Sanjay Athavale’s family are busy cycling away their mornings and it’s not for fitness purposes, though that might just be an added bonus. As their cycle pumps over 600 litres of water to their garden in Kothrud, Pune. Athavale has found a way to recycle bath water from his house by installing a bicycle run filtration plant in his premises.
51-year-old Sanjay Athavale is an old member of the Green Hills group in Pune that plants trees at the four hills in the city. “I have been with this group for more than eight years now. One day we wanted to pump water up the hill and that initiative put me in touch with Chandrakant Pathak who made this bicycle project. Although the pilot didn’t work because of maintenance issues, I really liked the idea and with help from a friend (Joshi) I set it up in my house,” he said.
Joshi (who is no more) undertook water purification projects for industries and helped Athavale with the designing. Water is collected from the showers in a separate tank that has three layers of filters. Coconut peels procured from the coconut trees in his garden and stones make the first layer, then comes the sand and the last layer is made up of ecofert, a fertilizer given to Athavale by an NGO. Kardal trees have been planted inside the tank as its roots also purify the water. Once the water has undergone this process, it is stored in a separate tank with guppy fished who feed on mosquito larvae that usually appear on still water.

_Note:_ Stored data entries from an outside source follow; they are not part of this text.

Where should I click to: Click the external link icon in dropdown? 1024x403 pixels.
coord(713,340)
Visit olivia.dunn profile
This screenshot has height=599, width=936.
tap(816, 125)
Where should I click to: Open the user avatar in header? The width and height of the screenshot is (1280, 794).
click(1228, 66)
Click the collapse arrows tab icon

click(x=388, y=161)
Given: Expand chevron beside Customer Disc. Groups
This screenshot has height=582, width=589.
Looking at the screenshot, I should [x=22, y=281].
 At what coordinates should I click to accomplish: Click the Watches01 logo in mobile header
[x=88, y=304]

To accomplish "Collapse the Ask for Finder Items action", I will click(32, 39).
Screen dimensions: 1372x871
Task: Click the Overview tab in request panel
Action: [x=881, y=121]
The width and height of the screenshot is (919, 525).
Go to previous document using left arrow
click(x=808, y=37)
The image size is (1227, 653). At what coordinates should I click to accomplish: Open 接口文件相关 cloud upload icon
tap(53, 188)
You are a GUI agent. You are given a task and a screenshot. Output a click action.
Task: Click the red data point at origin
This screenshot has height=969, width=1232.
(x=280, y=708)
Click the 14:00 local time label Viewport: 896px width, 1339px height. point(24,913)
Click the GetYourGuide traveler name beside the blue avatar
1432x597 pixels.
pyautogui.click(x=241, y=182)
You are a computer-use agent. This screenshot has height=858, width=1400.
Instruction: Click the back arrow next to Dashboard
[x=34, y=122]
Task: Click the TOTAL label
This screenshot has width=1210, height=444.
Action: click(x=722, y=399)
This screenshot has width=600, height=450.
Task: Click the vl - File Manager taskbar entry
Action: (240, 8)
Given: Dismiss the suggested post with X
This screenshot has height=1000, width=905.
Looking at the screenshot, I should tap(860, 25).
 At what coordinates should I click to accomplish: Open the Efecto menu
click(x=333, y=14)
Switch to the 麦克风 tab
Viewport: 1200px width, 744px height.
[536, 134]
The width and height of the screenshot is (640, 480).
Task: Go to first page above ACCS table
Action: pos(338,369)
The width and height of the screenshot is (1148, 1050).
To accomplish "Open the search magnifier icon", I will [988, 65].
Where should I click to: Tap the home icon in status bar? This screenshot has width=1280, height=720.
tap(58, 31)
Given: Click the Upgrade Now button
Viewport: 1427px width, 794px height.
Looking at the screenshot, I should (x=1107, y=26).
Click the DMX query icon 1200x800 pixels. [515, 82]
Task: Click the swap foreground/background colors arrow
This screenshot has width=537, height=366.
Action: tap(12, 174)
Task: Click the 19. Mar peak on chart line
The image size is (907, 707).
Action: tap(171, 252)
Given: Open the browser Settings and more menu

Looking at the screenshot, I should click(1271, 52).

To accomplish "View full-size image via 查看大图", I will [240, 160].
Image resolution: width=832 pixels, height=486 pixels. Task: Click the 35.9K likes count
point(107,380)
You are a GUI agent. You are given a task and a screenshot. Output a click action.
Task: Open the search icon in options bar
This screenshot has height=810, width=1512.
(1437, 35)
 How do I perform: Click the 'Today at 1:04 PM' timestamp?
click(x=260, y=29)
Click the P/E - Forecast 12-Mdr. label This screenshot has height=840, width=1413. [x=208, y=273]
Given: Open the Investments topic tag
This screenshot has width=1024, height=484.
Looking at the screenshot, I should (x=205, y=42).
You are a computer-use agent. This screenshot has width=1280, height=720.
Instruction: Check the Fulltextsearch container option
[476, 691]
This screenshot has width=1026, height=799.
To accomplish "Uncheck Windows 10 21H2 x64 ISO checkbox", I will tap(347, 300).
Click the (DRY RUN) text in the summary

“When we pedal, the water is supplied to my garden through a drip irrigation system. One minute of cycling can supply 18 litres of water and a ten minute work-out by each family member is enough for the 50 trees in my garden. The left-over water is stored and the excess goes in the drain. During monsoon we don’t have to cycle but each of us store about 600 litres in the tank with our usage every day,” said Athavale who cycles with his wife and two children.
Athavale, who develops mobile applications with his company, began recycling water with the cycle some five years ago and had to service it only once. “I tried recycling the water let out from the washing machines but the high soap concentration was killing the fishes. I stopped using that water and cleaned the tanks again, ever since I haven’t had to bother about maintenance,” he said.
He has received much praise from friends as well as locals. “Many kids have come to my house and done a project on this innovation. They have won gold medals at school for this and it makes me happy that people are intrigued by it. Many have taken references from me to apply the same process in their houses and I have directed them but I don’t know if they actually did it. I know that I find it deeply satisfying and my trees are growing as well. I can also be healthy and it is a great exercise,” he said.
Athavale has been planted over 10 thousand trees in Pune along with his group out of which five thousand receive drip irrigation. The next step for Athavale is to conserve water let out by the washing machine. “I am trying to find a system where the water won’t harm the environment. If anybody could tell me what soap or powder should be used, I can take a step ahead with that. I am trying to find an alternative but no success so far. I need someone who can guide me in this matter” he said.